ALM : En quoi consiste le projet régional de renforcement des capacités des acteurs associatifs pour la lutte contre les violences sexuelles à l’égard des enfants ?
Najia Bounaim : Il s’agit d’un programme qui a été initié en 2009 et qui est mené par notre association en collaboration avec les ONG Acting for Life et Ecpat Luxembourg. Dans le cadre de ce projet, quatre pays de la région MENA à savoir le Maroc, l’Algérie, la Tunisie et le Liban ont été identifiés pour la mise en place de la première phase du projet. Celui-ci cible les acteurs de la société civile c’est-à-dire les associations de protection de l’enfance et les acteurs étatiques en l’occurrence le ministère de la Jeunesse et des Sports . Ce projet porte ainsi sur deux grands volets. Le premier a trait à la formation des intervenants sociaux à travers l’organisation de sessions de formation sur les concepts de base des violences sexuelles et la prise en charge psychologique des enfants. Ils sont également formés sur les conduites d’autoprotection chez l’enfant face à l’exploitation sexuelle. Les enfants sont sensibilisés sur ce type de violence à travers des outils ludiques notamment un spectacle de marionnette «Mina et Dbib». Ce spectacle vise à faire connaître aux enfants les manœuvres d’approches développés par les abuseurs , repérer les situation à risques et les éviter.Le second volet est axé sur la sensibilisation du grand public à travers plusieurs actions : l’implication des médias lors de rencontres sur cette problématique, la distribution d’un dépliant et la mise en place d’un site web sur les violences sexuelles à l’encontre des enfants. Nous avons pu observer que plus de 50% des agressions sexuelles sont commises par l’entourage proche. Et il est regrettable que l’éducation sexuelle n’est pas enseignée dans les établissements scolaires. Par conséquent, l’enfant ne connaît pas son corps et ne sait quelle conduite à adopter devant l’abuseur. Nous sommes actuellement sur le point de finaliser une convention de partenariat avec le ministère de l’Éducation nationale.

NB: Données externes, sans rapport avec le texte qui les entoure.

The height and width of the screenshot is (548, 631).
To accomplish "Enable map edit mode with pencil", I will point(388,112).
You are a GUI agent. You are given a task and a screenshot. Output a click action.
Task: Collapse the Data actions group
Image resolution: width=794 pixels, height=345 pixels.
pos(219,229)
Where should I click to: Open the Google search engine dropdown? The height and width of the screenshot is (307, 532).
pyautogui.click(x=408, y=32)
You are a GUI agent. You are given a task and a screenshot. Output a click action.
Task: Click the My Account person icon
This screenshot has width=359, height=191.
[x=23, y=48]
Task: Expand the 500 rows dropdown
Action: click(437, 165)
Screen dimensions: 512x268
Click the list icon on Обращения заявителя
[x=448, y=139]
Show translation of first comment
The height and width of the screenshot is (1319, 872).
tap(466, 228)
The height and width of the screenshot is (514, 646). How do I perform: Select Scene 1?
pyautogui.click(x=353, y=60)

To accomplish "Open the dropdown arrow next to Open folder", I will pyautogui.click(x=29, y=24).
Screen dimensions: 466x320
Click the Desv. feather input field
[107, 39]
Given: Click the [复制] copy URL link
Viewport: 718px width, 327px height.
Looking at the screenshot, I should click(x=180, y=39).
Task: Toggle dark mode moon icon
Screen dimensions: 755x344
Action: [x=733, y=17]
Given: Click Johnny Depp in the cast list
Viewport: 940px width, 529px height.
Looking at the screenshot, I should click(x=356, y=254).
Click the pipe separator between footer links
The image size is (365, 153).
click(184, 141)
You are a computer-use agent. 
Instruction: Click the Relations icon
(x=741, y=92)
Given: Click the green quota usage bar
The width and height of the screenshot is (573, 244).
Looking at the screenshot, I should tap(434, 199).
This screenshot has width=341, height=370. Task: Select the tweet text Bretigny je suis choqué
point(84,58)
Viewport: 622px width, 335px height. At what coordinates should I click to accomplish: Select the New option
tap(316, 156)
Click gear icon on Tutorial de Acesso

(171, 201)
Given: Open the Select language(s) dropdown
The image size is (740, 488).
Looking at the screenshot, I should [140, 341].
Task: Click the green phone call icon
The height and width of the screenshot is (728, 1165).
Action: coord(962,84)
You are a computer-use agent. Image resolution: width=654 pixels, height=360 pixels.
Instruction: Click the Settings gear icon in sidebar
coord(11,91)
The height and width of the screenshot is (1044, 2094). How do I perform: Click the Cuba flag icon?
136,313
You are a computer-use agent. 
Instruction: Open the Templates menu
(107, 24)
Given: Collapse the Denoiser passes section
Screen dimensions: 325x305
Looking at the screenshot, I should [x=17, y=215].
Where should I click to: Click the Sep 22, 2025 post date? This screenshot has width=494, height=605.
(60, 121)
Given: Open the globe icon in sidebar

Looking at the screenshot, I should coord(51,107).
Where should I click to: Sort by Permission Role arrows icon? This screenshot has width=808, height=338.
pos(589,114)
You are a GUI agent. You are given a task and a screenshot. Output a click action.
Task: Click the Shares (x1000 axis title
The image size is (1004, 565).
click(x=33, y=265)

Quelles sont les grandes lignes de cette convention ?
Celle-ci porte sur la mise en place d’un programme d’autoprotection qui consiste à développer chez l’enfant les conduites à adopter dans une situation à risque. Les enseignants recevront ainsi une formation spécifique par des experts nationaux et internationaux. A ce sujet, je tiens à signaler que nous disposons d’un pôle d’expertise au sein de l’association. Dans un premier temps , il s’agira d’un programme pilote qui sera testé dans certains établissements scolaires. Après une évaluation, nous généraliserons ce programme au niveau national.
Qu’en est-il des chiffres relatifs à ce type de violence ?
Il n’y a pas d’étude spécifique à ce sujet. Et par conséquent il est difficile de quantifier le phénomène. Les derniers statistiques du centre d’écoute de l’Observatoire national des droits de l’enfant qui date de 2009 ont révélé que sur les 493 cas d’enfants maltraités qui ont eu recours au Centre d’écoute, 137 sont des cas d’agression physique et 94 d’agression sexuelle. 64% des victimes sont âgées de 7 à 18 ans et 26% entre 7 et 12 ans. Quand au profil de l’agresseur, les agressions sont commises par des étrangers (42%), des voisins/proches (42%), les parents (8%), les éducateurs à (2%), ainsi que des enfants mineurs (6%).
Comment évaluez-vous la situation au Maroc ?
On constate qu’il y a une ouverture d’esprit. De plus en plus de cas sont dénoncés.Cela dit, de nombreux problèmes subsistent notamment au niveau du cadre juridique. Les limites portent sur la procédure et le pouvoir discrétionnaire du juge. Dans la majorité des cas, les sanctions sont sans commune mesure avec le délit perpétré à l’encontre de l’enfant.